- EXTRACT PROVIDED -
────────────────────────────────────────
DESRI and Meta sign PPAs for 850 MW clean capacity, covering 500MW in Oklahoma, 200MW in Texas, and 150MW in Mississippi — solar plus battery capacity — and taking Meta’s contracted capacity with DESRI to ~2,575MW across nine states. The signal here is that large AI and cloud buyers are still locking in multi-state portfolios at a pace that effectively shapes regional generation buildouts. For everyone else competing for power, these deals are also capacity reservations in all but name.
Ford launches Ford Energy BESS business for data centers, aiming to assemble systems in a repurposed Glendale, Kentucky facility and deploy at least 20GWh annually, with initial deliveries in late 2027 and ~$2 billion planned investment over two years. If Ford executes, it’s a meaningful step toward industrial-scale battery supply geared specifically at the kinds of utility and large-load customers now driving interconnection and reliability headaches. It also hints at a future where “who can deliver storage at volume” becomes a competitive differentiator for data center site selection.
ERCOT warns AI-driven data center demand may be overstated, flagging that a big chunk of proposed non-crypto AI data center load may be “paper megawatts.” In its filing, ERCOT said statewide peak demand could approach ~368GW by 2032 in the top-line view, but it applied a 49.8% realization factor in some models and signaled it may adjust based on historical realization rates. The important tell: grid planners are now openly discounting speculative load — which could change how quickly (and for whom) transmission and generation investments get justified.
NEMA forecasts U.S. electricity demand to surge 55% by 2050, projecting net consumption rising from 3,936 TWh in 2024 to 6,130 TWh by 2050. NEMA’s report also says data centers could grow 300% in the next 10 years and account for 38% of net consumption through 2037, alongside sharp growth in electric transportation demand. Put next to Michigan’s 1GW proposal and ERCOT’s “paper MW” warning, the takeaway is uncomfortable but clear: the macro trend is real, but the forecasting and timing are messy — and that mess will shape permitting, pricing, and who gets served first.
────────────────────────────────────────
- DATA SEGMENT -
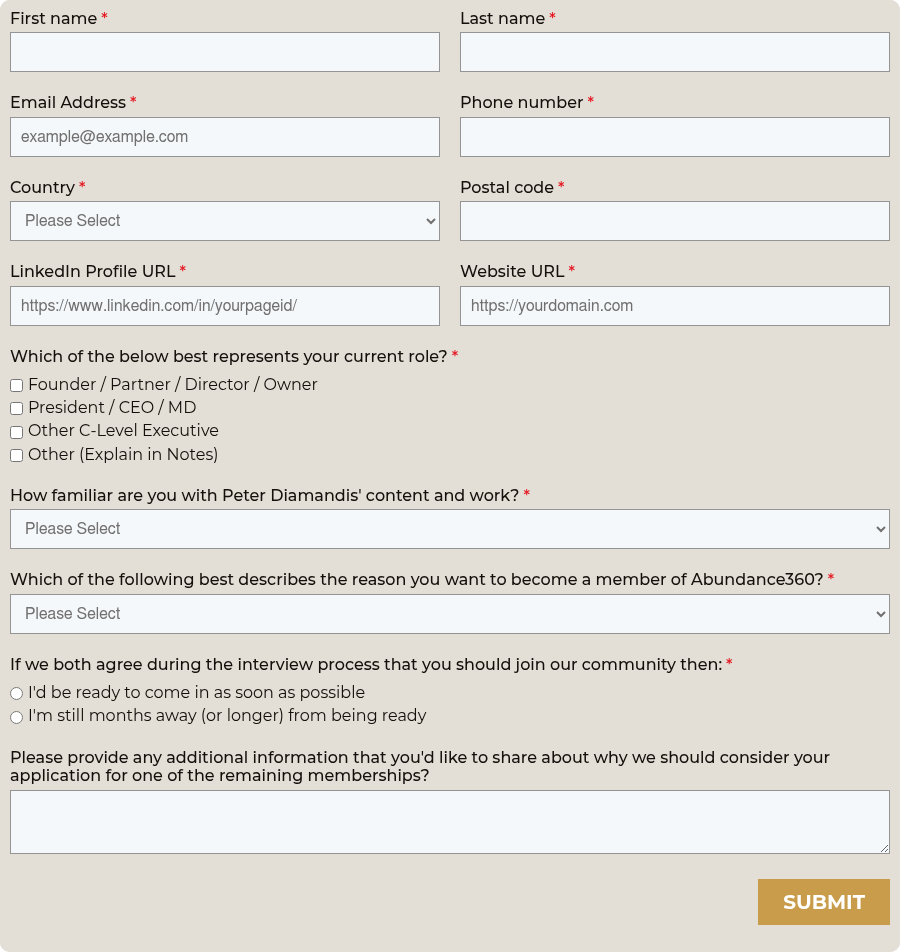
Task: Check Founder / Partner / Director / Owner
Action: [x=17, y=385]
────────────────────────────────────────
- TASK SET -
1. According to the energy news extract, how much battery storage does Ford Energy aim to deploy each year?
2. Name every U.S. state mentioned in the energy news extract.

- PER-TASK ANSWERS -
1. At least 20GWh annually.

2. Oklahoma, Texas, Mississippi, Kentucky, Michigan